Open zhuoran-guo opened 1 year ago
If I install the torch 1.9.1 + cu111 in aimet_1.28 environment it will get the error : ERROR: pip's dependency resolver does not currently take into account all the packages that are installed. This behaviour is the source of the following dependency conflicts. aimettorch torch-gpu-1.28.0 requires torch==1.13.1+cu116, but you have torch 1.9.1+cu111 which is incompatible. aimettorch torch-gpu-1.28.0 requires torchvision==0.14.1+cu116, but you have torchvision 0.10.1+cu111 which is incompatible.
Can you try with opset 11 or 12?
@quic-mangal hello, thanks for your response, you means set the opset = 11 or 12 use onnx_export_args like this below ? I have already try something like this but not work yet
onnx_export_args = {
'opset_version': 11,
'verbose': True,
'input_names': [f"input{i}" for i in range(5)],
'output_names':[f"output{i}" for i in range(5)],
'dynamic_axes': None,
'keep_initializers_as_inputs': True,
}
quant_sim.export(new_dir_path, "aimet", dummy_input, onnx_export_args=onnx_export_args)

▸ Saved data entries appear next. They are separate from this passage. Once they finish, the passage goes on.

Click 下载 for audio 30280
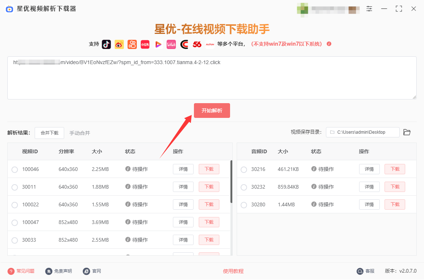 pyautogui.click(x=395, y=204)
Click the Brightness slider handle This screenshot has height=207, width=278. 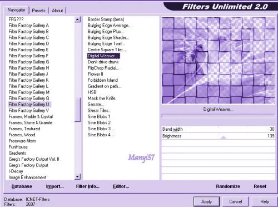(x=224, y=137)
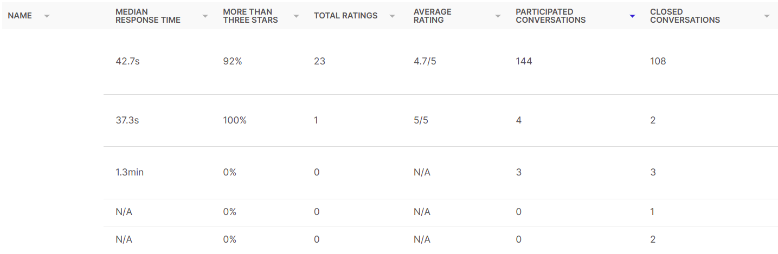This screenshot has height=254, width=778.
Task: Sort by Median Response Time using its arrow
Action: [x=205, y=16]
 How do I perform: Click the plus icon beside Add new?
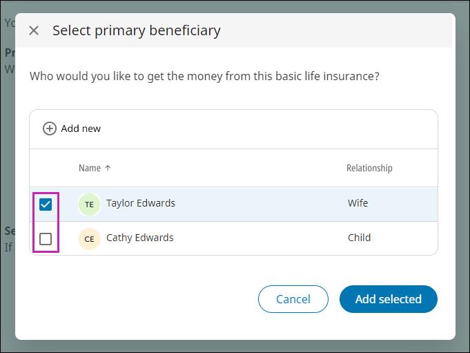50,128
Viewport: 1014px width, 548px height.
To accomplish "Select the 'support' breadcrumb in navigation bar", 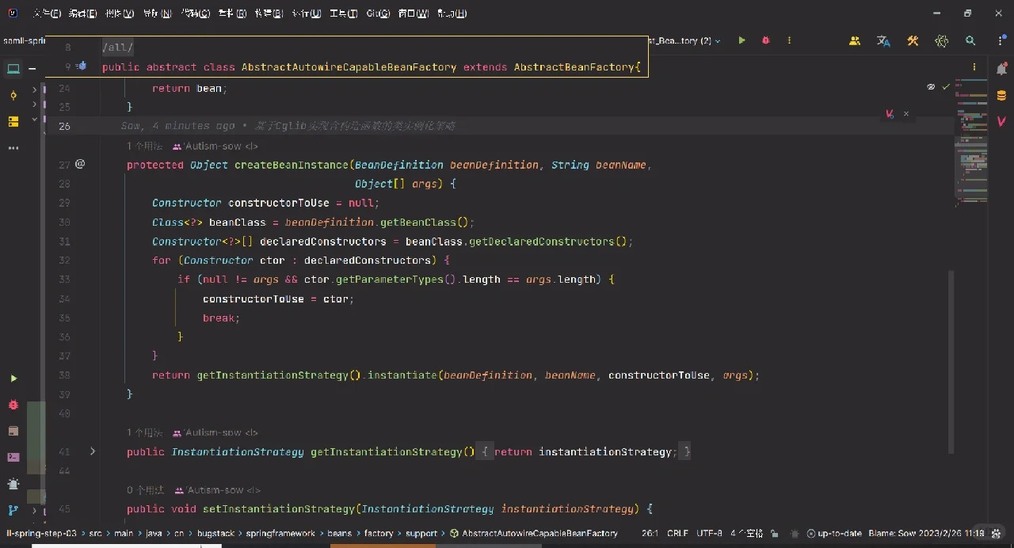I will coord(421,534).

Are you able to export this model from torch to ONNX without AIMET being in the middle? Because from the error it says-
torch.onnx.errors.SymbolicValueError: Unsupported: ONNX export of operator unsafe_chunk, unknown dimension size. Please feel free to request support or submit a pull request on PyTorch GitHub: https://github.com/pytorch/pytorch/issues [Caused by the value '628 defined in (%628 : Float(*, *, strides=[400, 1], requires_grad=1, device=cpu) = onnx::Add(%623, %627), scope: torch.fx.graph_module.GraphModule.__new__.<locals>.GraphModuleImpl::/aimet_torch.onnx_utils.CustomMarker::lstm1/torch.nn.modules.rnn.LSTMCell::marked_module # /usr/local/lib/python3.8/dist-packages/torch/nn/modules/rnn.py:1194:0
)' (type 'Tensor') in the TorchScript graph. The containing node has kind 'onnx::Add'.]
@quic-mangal
Thanks for your response, Yes I can export this model from torch to ONNX directly without AIMET
for example just use this function in the script :
it can work well:
pytorch2onnx(model, input_size=128, output_file='/work/incam-qat/model/test.onnx')

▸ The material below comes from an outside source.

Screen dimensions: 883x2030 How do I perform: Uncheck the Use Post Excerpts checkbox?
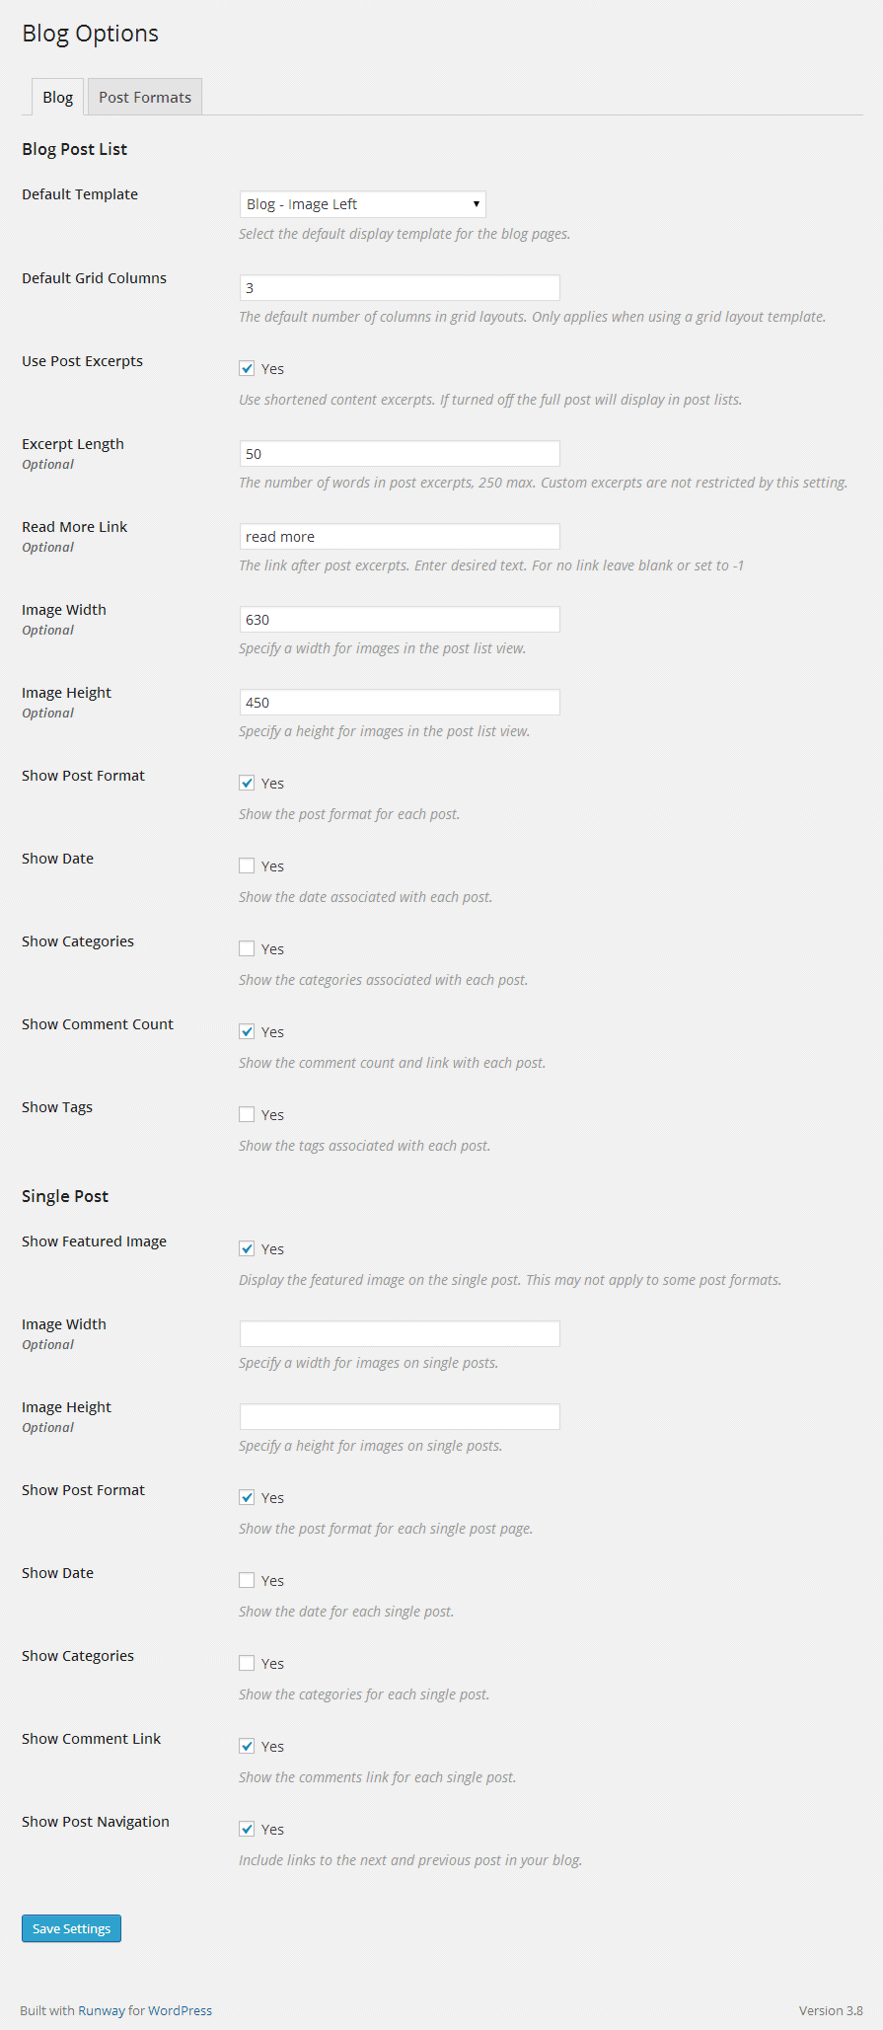click(247, 369)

but it can not save onnx sucessful :
quant_sim.export(new_dir_path, "aimet_e2e_ptq", dummy_input=get_dummy_input_a(model, 128, False), onnx_export_args=onnx_export_args)
@quic-mangal but if I comment out this line, it can save onnx model successful, it seems that the problem is happen here: https://github.com/quic/aimet/blob/ae983476d09e863f9973a586f32fa5acd2c5217e/TrainingExtensions/torch/src/python/aimet_torch/onnx_utils.py#L1061 I want to convert the ONNX model to a DLC model and deploy it on SNPE later, Is it feasible if I ignore this line of code?
snpe-onnx-to-dlc -i aimet.onnx --quantization_overrides aimet.encodings -o aimet.dlc
snpe-dlc-quantize --input_dlc aimet.dlc --input_list ../input_list.txt --output_dlc aimet_quantization.dlc --override_params
@quic-akinlawo, could you take up this last question. Thanks
@zhuoran-guo Commenting out that line may be a non-issue depending on your model (i.e. it may work fine). In certain cases, such as a one-to-many pytorch to onnx op mapping, you could see mismatched encoding values between SNPE and AIMET if markers are not added correctly.
@quic-akinlawo @quic-mangal hi, thanks for your response, I checked the action, and if I simply comment out this line
although the ONNX model can be successfully exported, there will be a mismatch between the ONNX layer names and PyTorch. As a result, the following warning will be raised in the subsequent steps, and due to this warning, the generated encoding file will also be empty:
The following layers were not found in the exported onnx model. Encodings for these layers will not appear in the exported encodings file:
['encoder.model.conv_stem', 'encoder.model.act1', .......]
it seems due to the layers_to_onnx_op_names is empty due to I just commented out this line
Then, based on the warning message, I customized the value of the layers_to_onnx_op_names , such as like
{'encoder.model.conv_stem': ['encoder.model.conv_stem'], 'encoder.model.act1'': ['encoder.model.act1''], ......}
and the onnx model can export successful and generate encoding file with parameters .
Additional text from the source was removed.